THE TASK -
All entries must be given again exactly as written.

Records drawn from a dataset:
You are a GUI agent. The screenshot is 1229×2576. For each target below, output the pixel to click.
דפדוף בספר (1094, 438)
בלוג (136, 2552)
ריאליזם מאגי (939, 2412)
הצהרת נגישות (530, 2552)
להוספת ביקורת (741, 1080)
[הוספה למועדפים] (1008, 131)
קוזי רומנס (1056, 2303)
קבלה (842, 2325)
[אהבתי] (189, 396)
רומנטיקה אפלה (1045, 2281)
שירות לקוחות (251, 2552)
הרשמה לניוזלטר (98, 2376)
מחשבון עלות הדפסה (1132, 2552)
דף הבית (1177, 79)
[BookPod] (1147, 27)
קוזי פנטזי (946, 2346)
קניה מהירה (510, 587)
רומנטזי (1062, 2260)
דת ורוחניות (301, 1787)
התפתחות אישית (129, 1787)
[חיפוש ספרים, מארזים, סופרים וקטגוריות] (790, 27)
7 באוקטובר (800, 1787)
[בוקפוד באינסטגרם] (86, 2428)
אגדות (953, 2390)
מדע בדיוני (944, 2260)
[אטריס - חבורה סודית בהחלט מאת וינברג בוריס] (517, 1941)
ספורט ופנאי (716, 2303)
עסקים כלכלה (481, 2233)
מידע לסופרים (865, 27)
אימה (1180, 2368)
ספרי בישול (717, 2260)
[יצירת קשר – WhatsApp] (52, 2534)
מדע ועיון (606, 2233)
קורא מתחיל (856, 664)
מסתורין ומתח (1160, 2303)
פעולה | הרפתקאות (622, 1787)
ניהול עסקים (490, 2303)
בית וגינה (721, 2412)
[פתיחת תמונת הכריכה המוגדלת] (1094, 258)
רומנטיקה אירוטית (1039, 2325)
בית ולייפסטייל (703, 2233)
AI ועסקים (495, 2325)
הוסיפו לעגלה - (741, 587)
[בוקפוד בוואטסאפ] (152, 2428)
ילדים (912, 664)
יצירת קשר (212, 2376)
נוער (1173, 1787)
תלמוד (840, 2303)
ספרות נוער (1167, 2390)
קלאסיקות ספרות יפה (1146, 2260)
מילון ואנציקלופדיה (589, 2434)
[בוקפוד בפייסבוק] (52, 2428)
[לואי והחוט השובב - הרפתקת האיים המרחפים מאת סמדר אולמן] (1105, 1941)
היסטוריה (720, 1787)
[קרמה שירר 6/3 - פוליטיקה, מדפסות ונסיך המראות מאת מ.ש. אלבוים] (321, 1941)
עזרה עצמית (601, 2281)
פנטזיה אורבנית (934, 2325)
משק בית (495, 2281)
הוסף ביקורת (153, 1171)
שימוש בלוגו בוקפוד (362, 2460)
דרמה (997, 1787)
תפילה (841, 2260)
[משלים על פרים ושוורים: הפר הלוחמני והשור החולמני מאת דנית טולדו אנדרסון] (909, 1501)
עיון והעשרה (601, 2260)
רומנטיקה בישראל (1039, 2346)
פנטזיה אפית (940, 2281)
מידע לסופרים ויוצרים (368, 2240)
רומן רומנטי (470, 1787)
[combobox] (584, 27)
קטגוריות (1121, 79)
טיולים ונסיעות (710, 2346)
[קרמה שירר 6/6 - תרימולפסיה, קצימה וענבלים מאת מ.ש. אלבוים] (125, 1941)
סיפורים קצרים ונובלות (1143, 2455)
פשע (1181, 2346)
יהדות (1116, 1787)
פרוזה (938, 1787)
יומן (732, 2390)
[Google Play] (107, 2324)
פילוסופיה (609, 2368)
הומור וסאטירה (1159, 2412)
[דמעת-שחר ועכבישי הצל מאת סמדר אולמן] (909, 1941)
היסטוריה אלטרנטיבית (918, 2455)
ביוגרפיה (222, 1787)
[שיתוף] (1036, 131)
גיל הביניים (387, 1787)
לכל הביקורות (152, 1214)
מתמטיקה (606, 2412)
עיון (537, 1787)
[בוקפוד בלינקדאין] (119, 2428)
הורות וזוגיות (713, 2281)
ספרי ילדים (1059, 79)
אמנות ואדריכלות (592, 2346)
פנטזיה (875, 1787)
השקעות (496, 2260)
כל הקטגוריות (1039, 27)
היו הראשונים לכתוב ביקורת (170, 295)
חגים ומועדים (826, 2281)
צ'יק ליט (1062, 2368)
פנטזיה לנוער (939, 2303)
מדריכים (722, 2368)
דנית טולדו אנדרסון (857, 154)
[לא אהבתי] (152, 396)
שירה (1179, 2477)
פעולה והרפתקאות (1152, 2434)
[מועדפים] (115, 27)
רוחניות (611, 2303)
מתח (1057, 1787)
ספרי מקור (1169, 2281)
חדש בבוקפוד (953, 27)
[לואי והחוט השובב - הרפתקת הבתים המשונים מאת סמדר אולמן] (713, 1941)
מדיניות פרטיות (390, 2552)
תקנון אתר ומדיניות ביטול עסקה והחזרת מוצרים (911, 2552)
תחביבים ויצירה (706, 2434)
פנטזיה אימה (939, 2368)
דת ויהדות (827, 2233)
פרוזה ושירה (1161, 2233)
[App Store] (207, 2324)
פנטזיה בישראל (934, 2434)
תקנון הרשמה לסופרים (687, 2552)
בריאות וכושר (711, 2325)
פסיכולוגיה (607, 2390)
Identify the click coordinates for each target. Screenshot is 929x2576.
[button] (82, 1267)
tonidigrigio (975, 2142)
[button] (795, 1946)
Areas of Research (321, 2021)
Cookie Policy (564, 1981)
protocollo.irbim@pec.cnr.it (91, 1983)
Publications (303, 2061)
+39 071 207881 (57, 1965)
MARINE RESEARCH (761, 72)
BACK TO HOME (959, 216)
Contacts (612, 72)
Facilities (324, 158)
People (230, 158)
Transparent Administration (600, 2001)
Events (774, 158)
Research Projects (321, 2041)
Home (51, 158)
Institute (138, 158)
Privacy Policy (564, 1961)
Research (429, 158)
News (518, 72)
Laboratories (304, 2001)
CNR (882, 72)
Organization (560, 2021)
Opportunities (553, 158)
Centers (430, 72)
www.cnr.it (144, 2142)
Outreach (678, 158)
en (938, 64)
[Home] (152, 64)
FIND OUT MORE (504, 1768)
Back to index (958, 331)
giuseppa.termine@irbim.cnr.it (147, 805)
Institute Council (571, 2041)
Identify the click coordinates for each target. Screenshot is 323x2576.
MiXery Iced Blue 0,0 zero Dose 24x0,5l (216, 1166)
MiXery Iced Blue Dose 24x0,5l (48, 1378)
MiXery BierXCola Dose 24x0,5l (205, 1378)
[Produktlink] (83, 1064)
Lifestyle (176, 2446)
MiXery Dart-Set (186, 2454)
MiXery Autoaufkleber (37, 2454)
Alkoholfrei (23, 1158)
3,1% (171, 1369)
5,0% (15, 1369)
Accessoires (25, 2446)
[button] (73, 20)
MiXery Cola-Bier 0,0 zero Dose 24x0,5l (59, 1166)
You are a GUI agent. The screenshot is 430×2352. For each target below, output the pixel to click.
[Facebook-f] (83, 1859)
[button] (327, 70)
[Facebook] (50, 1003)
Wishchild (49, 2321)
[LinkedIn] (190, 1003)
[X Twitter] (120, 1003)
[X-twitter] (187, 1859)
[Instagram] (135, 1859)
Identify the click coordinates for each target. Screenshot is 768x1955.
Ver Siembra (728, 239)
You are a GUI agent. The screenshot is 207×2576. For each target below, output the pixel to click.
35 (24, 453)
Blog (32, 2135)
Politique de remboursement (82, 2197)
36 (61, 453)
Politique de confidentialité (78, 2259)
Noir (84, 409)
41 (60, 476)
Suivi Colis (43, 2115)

TASK ANSWER -
You are a GUI agent. The screenshot is 1229×2576. For each target below, output the pixel to click.
דפדוף בספר (1094, 438)
בלוג (136, 2552)
ריאליזם מאגי (939, 2412)
הצהרת נגישות (530, 2552)
להוספת ביקורת (741, 1080)
[הוספה למועדפים] (1008, 131)
קוזי רומנס (1056, 2303)
קבלה (842, 2325)
[אהבתי] (189, 396)
רומנטיקה אפלה (1045, 2281)
שירות לקוחות (251, 2552)
הרשמה לניוזלטר (98, 2376)
מחשבון עלות הדפסה (1132, 2552)
דף הבית (1177, 79)
[BookPod] (1147, 27)
קוזי פנטזי (946, 2346)
קניה מהירה (510, 587)
רומנטזי (1062, 2260)
דת ורוחניות (301, 1787)
התפתחות אישית (129, 1787)
[חיפוש ספרים, מארזים, סופרים וקטגוריות] (790, 27)
7 באוקטובר (800, 1787)
[בוקפוד באינסטגרם] (86, 2428)
אגדות (953, 2390)
מדע בדיוני (944, 2260)
[אטריס - חבורה סודית בהחלט מאת וינברג בוריס] (517, 1941)
ספורט ופנאי (716, 2303)
עסקים כלכלה (481, 2233)
מידע לסופרים (865, 27)
אימה (1180, 2368)
ספרי בישול (717, 2260)
[יצירת קשר – WhatsApp] (52, 2534)
מדע ועיון (606, 2233)
קורא מתחיל (856, 664)
מסתורין ומתח (1160, 2303)
פעולה | הרפתקאות (622, 1787)
ניהול עסקים (490, 2303)
בית וגינה (721, 2412)
[פתיחת תמונת הכריכה המוגדלת] (1094, 258)
רומנטיקה אירוטית (1039, 2325)
בית ולייפסטייל (703, 2233)
AI ועסקים (495, 2325)
הוסיפו לעגלה - (741, 587)
[בוקפוד בוואטסאפ] (152, 2428)
ילדים (912, 664)
יצירת קשר (212, 2376)
נוער (1173, 1787)
תלמוד (840, 2303)
ספרות נוער (1167, 2390)
קלאסיקות ספרות יפה (1146, 2260)
מילון ואנציקלופדיה (589, 2434)
[בוקפוד בפייסבוק] (52, 2428)
[לואי והחוט השובב - הרפתקת האיים המרחפים מאת סמדר אולמן] (1105, 1941)
היסטוריה (720, 1787)
[קרמה שירר 6/3 - פוליטיקה, מדפסות ונסיך המראות מאת מ.ש. אלבוים] (321, 1941)
עזרה עצמית (601, 2281)
פנטזיה אורבנית (934, 2325)
משק בית (495, 2281)
הוסף ביקורת (153, 1171)
שימוש בלוגו בוקפוד (362, 2460)
דרמה (997, 1787)
תפילה (841, 2260)
[משלים על פרים ושוורים: הפר הלוחמני והשור החולמני מאת דנית טולדו אנדרסון] (909, 1501)
עיון והעשרה (601, 2260)
רומנטיקה בישראל (1039, 2346)
פנטזיה אפית (940, 2281)
מידע לסופרים ויוצרים (368, 2240)
רומן רומנטי (470, 1787)
[combobox] (584, 27)
קטגוריות (1121, 79)
טיולים ונסיעות (710, 2346)
[קרמה שירר 6/6 - תרימולפסיה, קצימה וענבלים מאת מ.ש. אלבוים] (125, 1941)
סיפורים קצרים ונובלות (1143, 2455)
פשע (1181, 2346)
יהדות (1116, 1787)
פרוזה (938, 1787)
יומן (732, 2390)
[Google Play] (107, 2324)
פילוסופיה (609, 2368)
הומור וסאטירה (1159, 2412)
[דמעת-שחר ועכבישי הצל מאת סמדר אולמן] (909, 1941)
היסטוריה אלטרנטיבית (918, 2455)
ביוגרפיה (222, 1787)
[שיתוף] (1036, 131)
גיל הביניים (387, 1787)
לכל הביקורות (152, 1214)
מתמטיקה (606, 2412)
עיון (537, 1787)
[בוקפוד בלינקדאין] (119, 2428)
הורות וזוגיות (713, 2281)
ספרי ילדים (1059, 79)
אמנות ואדריכלות (592, 2346)
פנטזיה (875, 1787)
השקעות (496, 2260)
כל הקטגוריות (1039, 27)
היו הראשונים לכתוב ביקורת (170, 295)
חגים ומועדים (826, 2281)
צ'יק ליט (1062, 2368)
פנטזיה לנוער (939, 2303)
מדריכים (722, 2368)
דנית טולדו אנדרסון (857, 154)
[לא אהבתי] (152, 396)
שירה (1179, 2477)
פעולה והרפתקאות (1152, 2434)
[מועדפים] (115, 27)
רוחניות (611, 2303)
מתח (1057, 1787)
ספרי מקור (1169, 2281)
חדש בבוקפוד (953, 27)
[לואי והחוט השובב - הרפתקת הבתים המשונים מאת סמדר אולמן] (713, 1941)
מדיניות פרטיות (390, 2552)
תקנון אתר ומדיניות ביטול עסקה והחזרת מוצרים (911, 2552)
תחביבים ויצירה (706, 2434)
פנטזיה אימה (939, 2368)
דת ויהדות (827, 2233)
פרוזה ושירה (1161, 2233)
[App Store] (207, 2324)
פנטזיה בישראל (934, 2434)
תקנון הרשמה לסופרים (687, 2552)
בריאות וכושר (711, 2325)
פסיכולוגיה (607, 2390)
Identify the click coordinates for each target. Screenshot is 929x2576.
[button] (82, 1267)
tonidigrigio (975, 2142)
[button] (795, 1946)
Areas of Research (321, 2021)
Cookie Policy (564, 1981)
protocollo.irbim@pec.cnr.it (91, 1983)
Publications (303, 2061)
+39 071 207881 (57, 1965)
MARINE RESEARCH (761, 72)
BACK TO HOME (959, 216)
Contacts (612, 72)
Facilities (324, 158)
People (230, 158)
Transparent Administration (600, 2001)
Events (774, 158)
Research Projects (321, 2041)
Home (51, 158)
Institute (138, 158)
Privacy Policy (564, 1961)
Research (429, 158)
News (518, 72)
Laboratories (304, 2001)
CNR (882, 72)
Organization (560, 2021)
Opportunities (553, 158)
Centers (430, 72)
www.cnr.it (144, 2142)
Outreach (678, 158)
en (938, 64)
[Home] (152, 64)
FIND OUT MORE (504, 1768)
Back to index (958, 331)
giuseppa.termine@irbim.cnr.it (147, 805)
Institute Council (571, 2041)
Identify the click coordinates for each target. Screenshot is 323x2576.
MiXery Iced Blue 0,0 zero Dose 24x0,5l (216, 1166)
MiXery Iced Blue Dose 24x0,5l (48, 1378)
MiXery BierXCola Dose 24x0,5l (205, 1378)
[Produktlink] (83, 1064)
Lifestyle (176, 2446)
MiXery Dart-Set (186, 2454)
MiXery Autoaufkleber (37, 2454)
Alkoholfrei (23, 1158)
3,1% (171, 1369)
5,0% (15, 1369)
Accessoires (25, 2446)
[button] (73, 20)
MiXery Cola-Bier 0,0 zero Dose 24x0,5l (59, 1166)
You are a GUI agent. The screenshot is 430×2352. For each target below, output the pixel to click.
[Facebook-f] (83, 1859)
[button] (327, 70)
[Facebook] (50, 1003)
Wishchild (49, 2321)
[LinkedIn] (190, 1003)
[X Twitter] (120, 1003)
[X-twitter] (187, 1859)
[Instagram] (135, 1859)
Identify the click coordinates for each target. Screenshot is 768x1955.
Ver Siembra (728, 239)
You are a GUI agent. The screenshot is 207×2576. For each target below, output the pixel to click.
35 (24, 453)
Blog (32, 2135)
Politique de remboursement (82, 2197)
36 (61, 453)
Politique de confidentialité (78, 2259)
Noir (84, 409)
41 (60, 476)
Suivi Colis (43, 2115)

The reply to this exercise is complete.